◆ Задача ◆
Продолжите текст о причудах короля Людвига, начав сразу после его последнего предложения.

Распад неотвратимо нарастал. Теперь Людвиг часто путешествовал в Париж и Вену. Для этого ему не надо было покидать дворец. Он спускался в манеж, усаживался на коня, и раз в полчаса конюх, переодетый кондуктором дилижанса, объявлял ему очередной город. Король молча сидел на коне и видел что-то, доступное ему одному. Путешествия очень освежали его.
Потом он стал горным духом. Лунными ночами безмолвно бродил по пустым залам своих дворцов или, крадучись, ходил по тропинкам парка. Одно время под влиянием опер Вагнера он почувствовал себя героем! одной из них. Перевоплощение было полное. Он часами плавал в лодочке по озеру в сопровождении лебедя. Это быстро наскучило ему. Он приказал устроить себе озеро на крыше одного из дворцов. Повеление было исполнено, но вода была бесцветна. А в опере король видел цветную воду. Воду на крыше подкрасили медным купоросом. Но она не бурлила! Устроили специальную машину для создания волнений. Перестарались. Лодка короля перевернулась, и холодная ванна исцелила его от этого бреда.
Копию Версаля он построил, когда вдруг осознал, что на самом деле он французский король. Во дворце накрывался стол на двенадцать сотрапезников. Людвиг сидел за ним один, но вел нескончаемые учтивые беседы. Подслушивание установило, что за его столом сидели французские архитекторы и музыканты.
Окружающие заметно надоели ему. К счастью, дворцовая прислуга уже давно догадалась далеко упрятать оружие. Изо дня в день король приказывал заковать в цепи и сослать кого-нибудь из придворных. Других — казнить, а тело бросить в озеро. Секретаря — посадить на хлеб и воду. Монарху докладывали, что все сделано, и он успокаивался. Правительство свое он тоже по одному осудил на смерть — первым, естественно, министра финансов. Все они чуть пережидали, и король забывал о приказе после доклада об исполнении.
Все это походило на детскую игру, которую вел вполне взрослый избалованный ребенок при почтительном попустительстве приближенных. Но королю надоела молчаливая опека, и он решил продать свою страну (не больше не меньше!), чтобы купить необитаемый остров и наконец отдохнуть в одиночестве.
Только тогда (через двадцать лет правления!) был назначен консилиум из четырех лучших психиатров страны.

◆ Выдержки из данных ◆

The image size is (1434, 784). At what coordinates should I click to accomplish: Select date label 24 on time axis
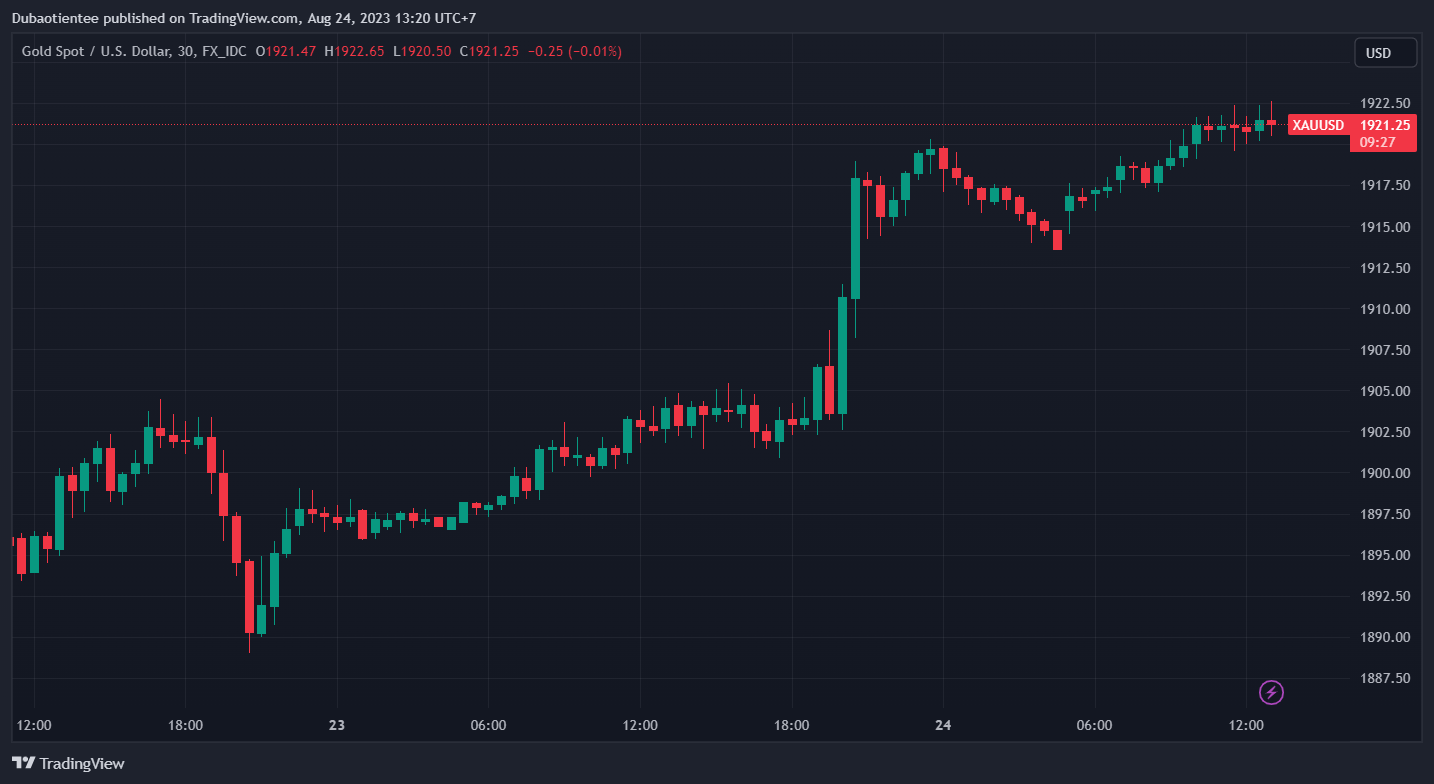point(943,725)
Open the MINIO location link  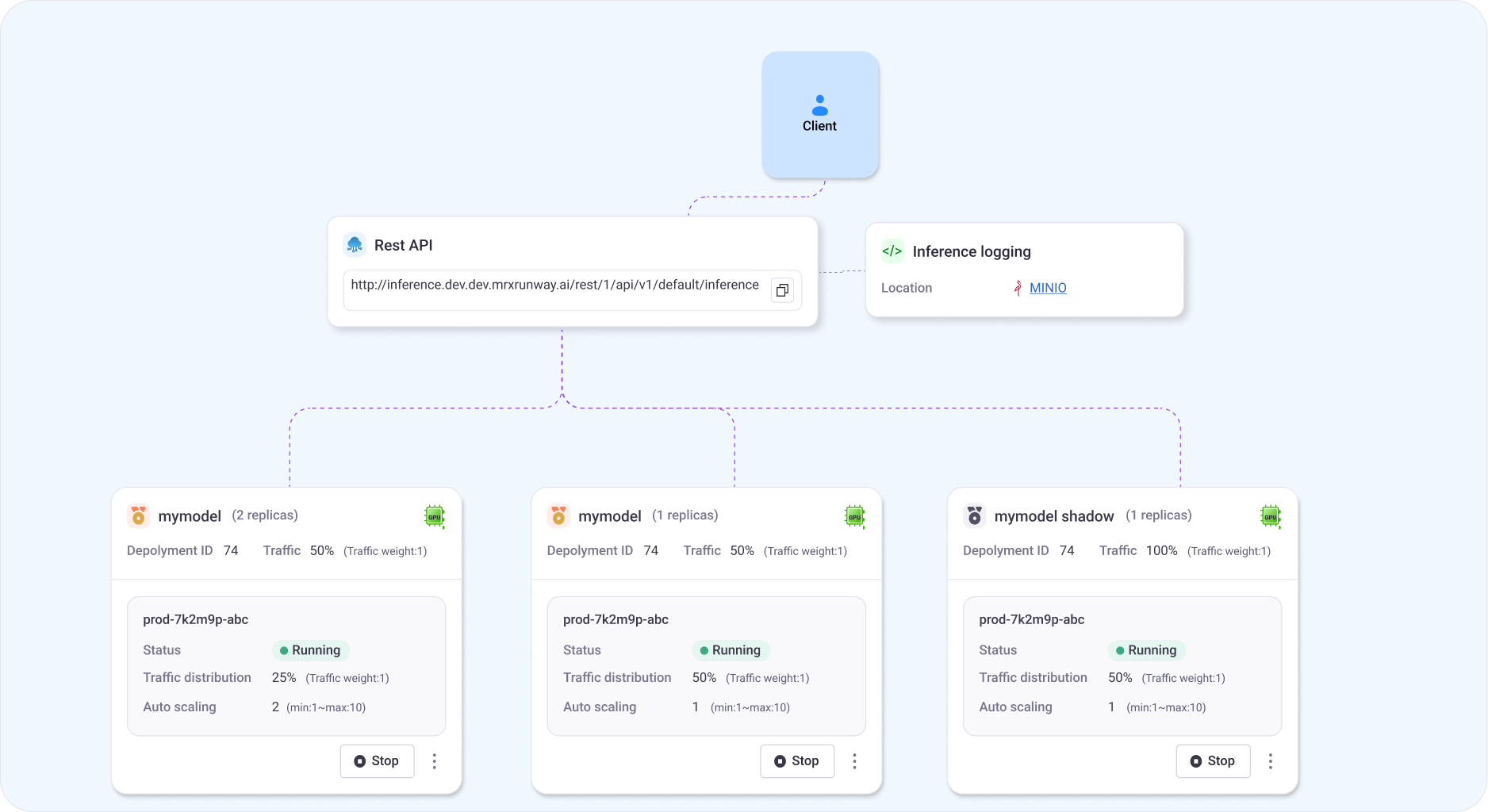tap(1047, 288)
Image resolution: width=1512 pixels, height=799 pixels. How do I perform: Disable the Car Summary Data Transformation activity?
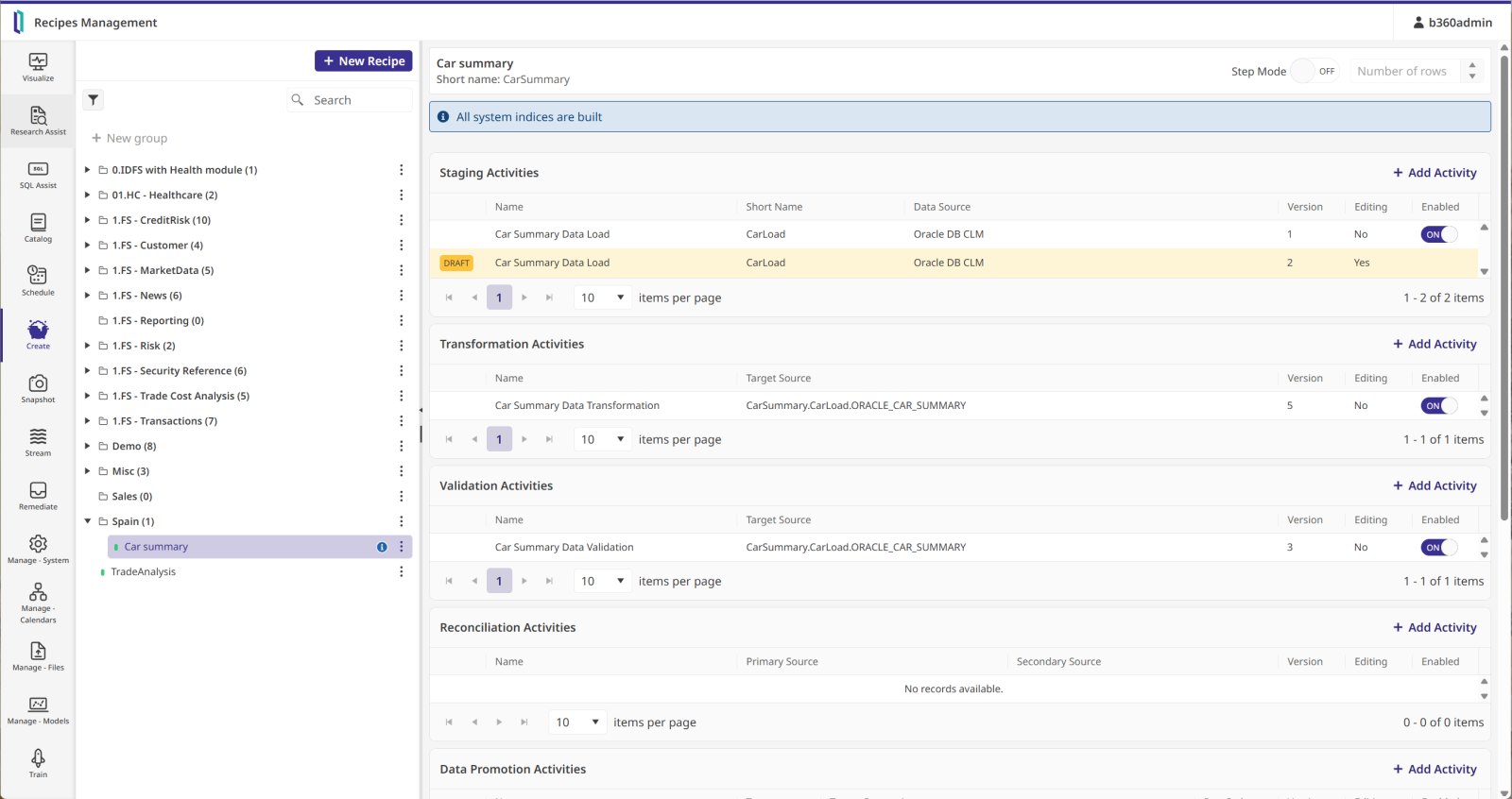[1438, 406]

◆ Письменный ответ ◆
Врачи установили: резко развитая форма душевного расстройства (сейчас это, очевидно, назвали бы шизофренией), неизлечимая ввиду давности и запущенности.
Чтобы забрать больного короля, в замок прибыла правительственная комиссия. Стража не была предупреждена, и комиссию арестовали. Людвиг, узнав об этом, приказал: выколоть глаза, содрать шкуру — и продолжал гулять, напевая что-то из Вагнера. К счастью, подоспела бумага из Мюнхена, и высокую комиссию выпустили на свободу. Неудивительно, что все они (министр иностранных дел, врачи, советники и неустрашимый полковник охраны) несколько километров бежали без остановки, бросив личные вещи.
А король выпустил воззвание к армии с призывом его защитить. Гарнизон не двинулся с места — офицеров предупредили. Только жандармы и пожарные не сумели поверить, что охраняли больного: с оружием в руках они встали на охрану дворца.
Через несколько дней все утряслось. Король был спокоен, уехал в отведенный ему дворец и подолгу гулял с приставленным врачом, один лишь раз попросив (уже в сумерках), чтобы ушли наблюдавшие за ним издали санитары. Просьба была высказана в столь спокойных тонах и разумных фразах, что опытный психиатр поддался иллюзии. Это была его последняя ошибка. Людвиг бросился к озеру, после недолгой борьбы утопил верноподданно кинувшегося за ним старика врача и, отправившись на место поглубже, утопился сам.
И все— таки его любили. О странностях знали только приближенные, а до того, как отстраниться от дел, он проявлял, по уверениям министров, ясность ума и понимание.